Depuis des siècles, la maison Dorn était assujettie à la lignée Kellius, liée par le sang et la foi. La trahison n'était pas une option, pas s'il voulait garder sa tête. Alors quand les forces du comte envoyèrent inévitablement un homme proposer des conditions de reddition, Buck fit la seule chose qu'il pouvait.

Des heures passèrent pendant qu'il rassemblait ses hommes — Chevaliers, guerriers, vétérans endurcis. Les Mages renforçaient leurs formations, préparant sorts et enchantements, pendant que les archers se préparaient pour la première volée. Le château était en alerte depuis le début de la guerre de fief, mais maintenant, avec l'ennemi à leur porte, chaque muscle du corps de Buck se tendit.

Pourtant, alors qu'il se tenait au sommet des murs, surplombant le champ de bataille, sa confiance ne venait pas de ses forces.

Elle venait des murs eux-mêmes.

D'imposantes structures de pierre noire, elles avaient été transportées des profondeurs des grottes de Xaldris des générations plus tôt — un labyrinthe souterrain de minéraux et de roches imprégnées d'enchantements. Même la magie ne pouvait percer ces fortifications.

Le nombre pouvait être du côté d'Arzan. Ses forces pouvaient être mieux entraînées, mieux équipées.

Mais aucune armée n'avait jamais percé les murs noirs du château de Dorn.

Et Buck comptait bien que ça reste vrai.

Il agrippa la pierre froide des créneaux alors qu'une rafale vive balayait le champ. Ses cheveux flottèrent derrière lui, son malaise masqué sous un regard dur. En bas, le camp ennemi s'agitait, un mouvement discipliné dans leurs rangs qui lui serra la gorge.

« Mon seigneur », appela l'un de ses chevaliers, la voix tendue par l'inquiétude. « Il semble y avoir des machines en métal parmi leurs forces. »

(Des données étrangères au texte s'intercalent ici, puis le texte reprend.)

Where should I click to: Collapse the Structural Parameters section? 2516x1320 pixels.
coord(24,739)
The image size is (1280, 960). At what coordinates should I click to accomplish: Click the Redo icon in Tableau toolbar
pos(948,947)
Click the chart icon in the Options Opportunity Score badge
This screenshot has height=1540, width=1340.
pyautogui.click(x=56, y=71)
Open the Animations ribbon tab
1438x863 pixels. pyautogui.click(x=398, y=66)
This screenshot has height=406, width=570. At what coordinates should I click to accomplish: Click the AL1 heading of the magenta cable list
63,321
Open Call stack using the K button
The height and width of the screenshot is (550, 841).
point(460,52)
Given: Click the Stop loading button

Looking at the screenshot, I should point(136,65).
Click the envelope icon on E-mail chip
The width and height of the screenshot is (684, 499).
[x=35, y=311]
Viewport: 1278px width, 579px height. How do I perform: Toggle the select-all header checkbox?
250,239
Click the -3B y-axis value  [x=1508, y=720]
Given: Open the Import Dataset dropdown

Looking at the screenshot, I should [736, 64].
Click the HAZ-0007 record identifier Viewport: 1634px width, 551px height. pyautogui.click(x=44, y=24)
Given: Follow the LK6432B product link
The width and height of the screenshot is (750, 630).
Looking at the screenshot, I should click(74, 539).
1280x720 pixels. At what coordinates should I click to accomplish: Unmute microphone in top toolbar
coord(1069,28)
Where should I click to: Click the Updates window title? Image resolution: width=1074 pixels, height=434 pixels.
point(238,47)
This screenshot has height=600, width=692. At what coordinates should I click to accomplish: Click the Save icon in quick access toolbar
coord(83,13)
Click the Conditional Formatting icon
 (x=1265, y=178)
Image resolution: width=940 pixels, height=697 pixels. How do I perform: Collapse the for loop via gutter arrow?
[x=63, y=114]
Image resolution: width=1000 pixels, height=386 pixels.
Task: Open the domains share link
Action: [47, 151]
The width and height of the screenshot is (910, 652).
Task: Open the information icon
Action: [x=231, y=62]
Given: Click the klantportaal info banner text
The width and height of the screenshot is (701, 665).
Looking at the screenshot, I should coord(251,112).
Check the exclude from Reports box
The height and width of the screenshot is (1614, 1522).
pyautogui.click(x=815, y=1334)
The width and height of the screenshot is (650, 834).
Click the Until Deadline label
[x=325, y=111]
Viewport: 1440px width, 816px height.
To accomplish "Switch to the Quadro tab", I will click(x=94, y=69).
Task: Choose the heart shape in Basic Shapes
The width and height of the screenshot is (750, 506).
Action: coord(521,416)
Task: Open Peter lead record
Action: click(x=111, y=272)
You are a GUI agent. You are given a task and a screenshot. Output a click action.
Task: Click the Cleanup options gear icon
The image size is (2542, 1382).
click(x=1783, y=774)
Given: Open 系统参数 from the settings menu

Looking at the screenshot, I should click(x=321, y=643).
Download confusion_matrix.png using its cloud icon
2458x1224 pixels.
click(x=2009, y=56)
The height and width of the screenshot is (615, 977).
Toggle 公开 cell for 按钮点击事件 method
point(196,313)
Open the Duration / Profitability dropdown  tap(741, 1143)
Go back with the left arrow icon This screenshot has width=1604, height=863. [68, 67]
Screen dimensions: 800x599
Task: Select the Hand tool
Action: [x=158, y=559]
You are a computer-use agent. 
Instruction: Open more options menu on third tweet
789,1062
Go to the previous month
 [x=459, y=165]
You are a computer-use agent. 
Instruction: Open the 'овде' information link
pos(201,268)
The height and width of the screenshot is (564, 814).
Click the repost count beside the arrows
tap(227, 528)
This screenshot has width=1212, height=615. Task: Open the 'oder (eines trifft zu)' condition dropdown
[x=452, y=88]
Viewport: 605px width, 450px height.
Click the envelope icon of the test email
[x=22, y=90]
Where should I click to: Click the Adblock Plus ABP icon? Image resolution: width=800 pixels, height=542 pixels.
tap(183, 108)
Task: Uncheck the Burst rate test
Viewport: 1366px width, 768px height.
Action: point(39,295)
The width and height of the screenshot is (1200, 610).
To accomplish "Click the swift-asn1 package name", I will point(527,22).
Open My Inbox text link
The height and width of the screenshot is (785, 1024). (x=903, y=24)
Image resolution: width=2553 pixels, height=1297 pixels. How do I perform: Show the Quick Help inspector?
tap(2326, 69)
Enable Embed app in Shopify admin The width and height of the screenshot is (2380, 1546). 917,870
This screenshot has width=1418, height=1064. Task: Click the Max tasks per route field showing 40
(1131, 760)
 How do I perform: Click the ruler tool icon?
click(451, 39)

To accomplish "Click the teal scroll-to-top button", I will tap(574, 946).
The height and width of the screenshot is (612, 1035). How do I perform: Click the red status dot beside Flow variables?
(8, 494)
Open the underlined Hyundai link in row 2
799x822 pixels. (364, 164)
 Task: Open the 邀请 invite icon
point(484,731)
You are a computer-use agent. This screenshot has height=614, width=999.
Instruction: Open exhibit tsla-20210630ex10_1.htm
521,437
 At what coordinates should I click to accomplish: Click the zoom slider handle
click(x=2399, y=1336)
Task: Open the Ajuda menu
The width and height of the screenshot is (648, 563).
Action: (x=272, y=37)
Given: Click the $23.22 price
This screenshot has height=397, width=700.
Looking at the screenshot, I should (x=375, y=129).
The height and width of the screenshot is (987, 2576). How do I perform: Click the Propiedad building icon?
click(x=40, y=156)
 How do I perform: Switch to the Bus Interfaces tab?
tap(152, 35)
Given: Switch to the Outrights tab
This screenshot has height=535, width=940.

Buck plissa les yeux, scruta le champ de bataille. D'abord, il ne vit rien d'inhabituel. Puis, brillant sous la lumière de l'après-midi, il les repéra — de petites machines métalliques, flottant juste au-dessus du sol alors qu'elles avançaient.

Ce n'étaient pas des golems. Elles étaient trop petites, trop frêles pour être des constructs de guerre. Contrairement aux automates enchantés massifs de destruction, ces machines semblaient presque délicates, se mouvant avec une fluidité surnaturelle.

Ce ne sont que des chars avec des enchantements de lévitation, pensa Buck. Quelques flèches ou sorts bien placés devraient les pulvériser.

« Archers ! » commanda-t-il, haussant la voix sur le vent. « Tirez sur eux ! Mages, réduisez-les en cendres ! »

L'air se remplit du bourdonnement des sorts et du sifflement des flèches alors que des volées pleuvaient sur les machines avançant, lançant l'attaque. Pourtant, à l'inquiétude grandissante de Buck, les projectiles ricochèrent sans effet sur leurs surfaces. Des sorts qui auraient dû fondre l'acier pétillèrent contre une barrière invisible, et les flèches se brisèrent inutilement à l'impact.

Ses poings se serrèrent. Ces choses étaient plus solides qu'elles n'en avaient l'air. Mais même alors — qu'est-ce qu'elles pouvaient faire ? Elles étaient petites, sans armement visible, et sans soldats pour les escorter.

« Cessez le feu », ordonna-t-il après un instant. « Ce ne sont pas des golems de guerre. Elles ne peuvent pas grand-chose — »

Ses mots moururent dans sa gorge.

Les machines atteignirent le pied du mur. Une fraction de seconde plus tard, leurs corps métalliques pulsèrent comme un battement de cœur jaune. Une fois, deux fois —

Alors, le monde se brisa.

Ses oreilles bourdonnèrent et la force fit vibrer les os de Buck. Bientôt, les murs bas du château furent engloutis dans une lumière aveuglante, et quand la fumée se dissipa, l'horreur le saisit.

Une section des fortifications de pierre noire — les murs mêmes qui tenaient debout intacts depuis des siècles — s'était effondrée.

Son souffle vint en halètements courts tandis qu'il fixait la destruction, la poussière retombant encore.